I spent two days wanting to run away. And two more realizing this was exactly the point. Then came the ghee days - increasing amounts of clarified butter on an empty stomach. Heavy, foggy, tiring, emotionally wide open. Boredom even visited, and turned out to be surprisingly revealing. With so little distraction, every inner monologue became audible: old fears, old patterns, intrusive thoughts, and beneath them, the softer layers I often drown out.


Virechana (purification) was gentler than expected - more a quiet internal reset than a dramatic purge. Afterwards I felt a peaceful emptiness, as if someone had dialed down the internal static. Then the bastis (herbal and oil enemas): not glamorous, but grounding.


Kashā Seka - warm herbal liquid poured rhythmically over the body - was unexpectedly soothing. Some days felt light, others stirred irritation, but every day peeled a layer back. By the end I’d lost around 5kg and gained a sense of spaciousness - lighter, calmer, more aware of what nourishes me and what doesn’t. Emotionally, it was a journey of resistance → release → gentle equilibrium. I didn’t leave with a burst of energy, but with something better: a reset nervous system and a quieter mind.

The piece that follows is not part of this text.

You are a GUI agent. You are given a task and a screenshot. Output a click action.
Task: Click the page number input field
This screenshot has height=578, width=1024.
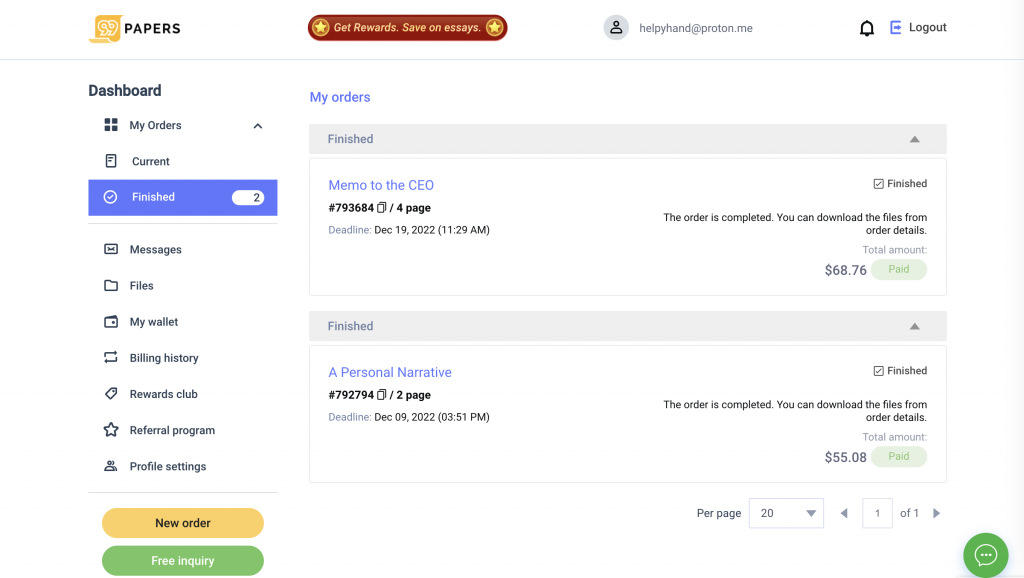pyautogui.click(x=877, y=513)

Sri Lanka greeted me in peak monsoon fashion: a cyclone threatening my entire route. Flooded roads, drivers unwilling to travel, fuel shortages - for a moment I considered flying home early. Instead, I waited in Negombo (in close proximity to the airport) and improvised. The country rewarded the patience.


When the rain eased, I headed south. A lagoon safari on the Madu River led me through mangroves, cinnamon island workshops, tiny temples and wildlife hiding among the roots. Galle Fort - all pastel houses and colonial charm - was the perfect mid-journey pause.


Then came one of the absolute highlights of my travels so far: A blue whale sighting off Mirissa. For nearly an hour, this gentle giant surfaced 30–40 meters from the boat -  feeding, diving, rising with slow ancient grace. Even the crew was buzzing. Knowing the Sri Lankan blue whale population has declined recently made the encounter feel even more like a rare privilege.


The days after flowed easily:

• snorkelling with a turtle and a black-tip reef shark

• humbling surfing attempts

• rice paddies, buffalo-lined roads and quiet villages

• a safari in Udawalawe, full of elephants and birdlife

• ayurvedic massages in between monsoon showers

• long beach walks at dusk & dawn

• a charmingly chaotic introduction to Colombo


Colombo surprised me - temples, colonial buildings, shiny towers, and a city beach alive with families at dusk. The view from the Lotus Tower, a 360° panorama of the tropical metropolis wrapped in rain clouds, was the perfect farewell.










Beyond the beaches, treatments and cities, these four weeks turned into a journey inward: A journey that stretched me, slowed me, unsettled me, grounded me - and filled me with moments I’ll carry for a long time. From emotional release in a quiet treatment room in Kerala to the tail of a blue whale disappearing into the deep Indian Ocean, these weeks reminded me how much can shift when you let yourself pause, feel, and reset.


Mumbai’s intensity.

The ashram’s silence.

Sri Lanka’s raw, rain-washed beauty.


I didn’t return overflowing with energy. I returned clearer, softer, and more aware of what serves me and what drains me. Lighter in ways that matter. With a sense that something has reset - and that the real integration is just beginning.